Juillet 1967. J’ai 17 ans. Et pendant que ma famille, mes amis, mon pays, le monde entier est en visite à Montréal pour l’Expo Universelle, moi je suis en prison au Sanatorium de Mont-Joli.
Nature du délit: Congestion hilaire bilatérale massive évolutive.
Verdict: Tuberculose, contagieux, 7 mois de détention à l’hôpital.
Je m'ennuie à mourir.
Pour un peu d'argent de poche, j’ai accepté de me lever à 5 h tous les matins pour passer la communion avec l'aumônier de l'hôpital. J’ai une petite clochette dans une main, et une petite assiette (patène) dans l’autre. À chaque chambre, un p’tit coup de clochette, petite assiette sous la margoulette et vlan! Le corps du Christ, …au suivant !

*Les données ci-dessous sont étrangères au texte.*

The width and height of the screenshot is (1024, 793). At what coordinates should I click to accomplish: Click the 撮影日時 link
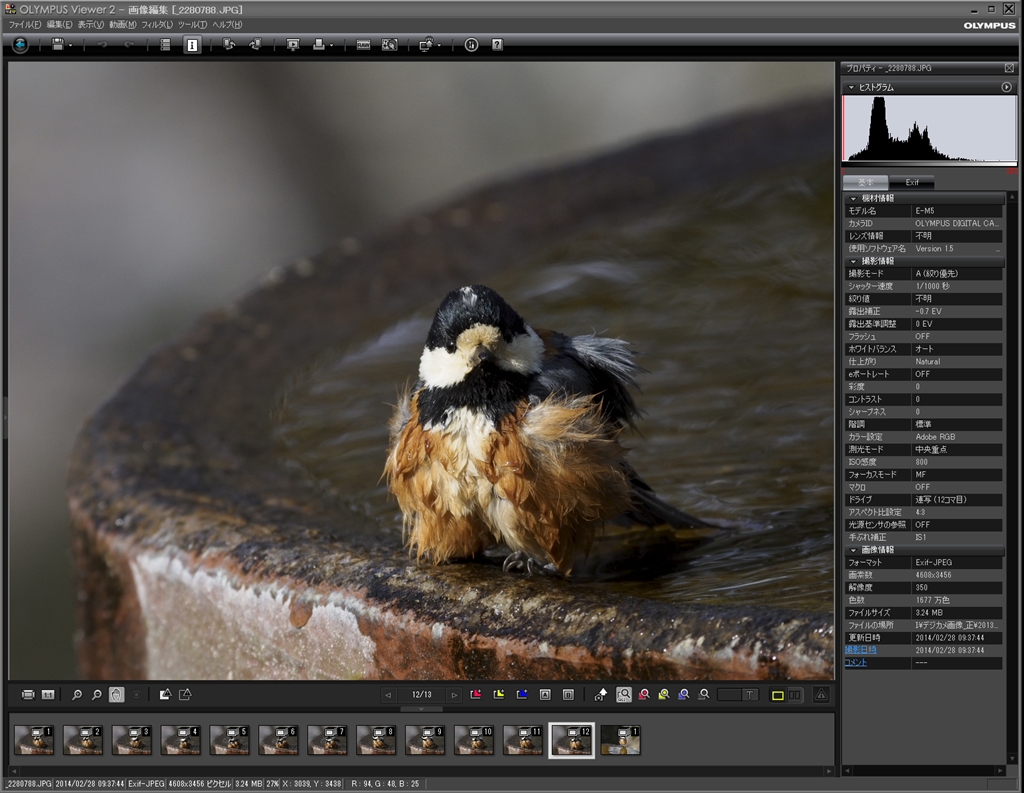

Après les étages de cancer et tuberculose, on se rend aux étages des fous (comme on les appelait en ce temps-là). C'est là où je l'ai vu.
Dans une chambre/cellule, un homme en pyjama, assis sur le bord de son lit, regarde le mur en souriant, complètement indifférent de son entourage, comme s'il voyait des choses invisibles pour nous.
- C'est qui lui ?
- On sait pas! Y l’ont trouvé dans rue, pas de papiers, pas un mot, les yeux dans le vide.
Complètement dans la lune, les infirmiers ont vite fait de lui trouver un nom: Pierrot.
Tous les jours, j'allais le voir. Debout à la porte de sa chambre, je lui parlais dans ma tête.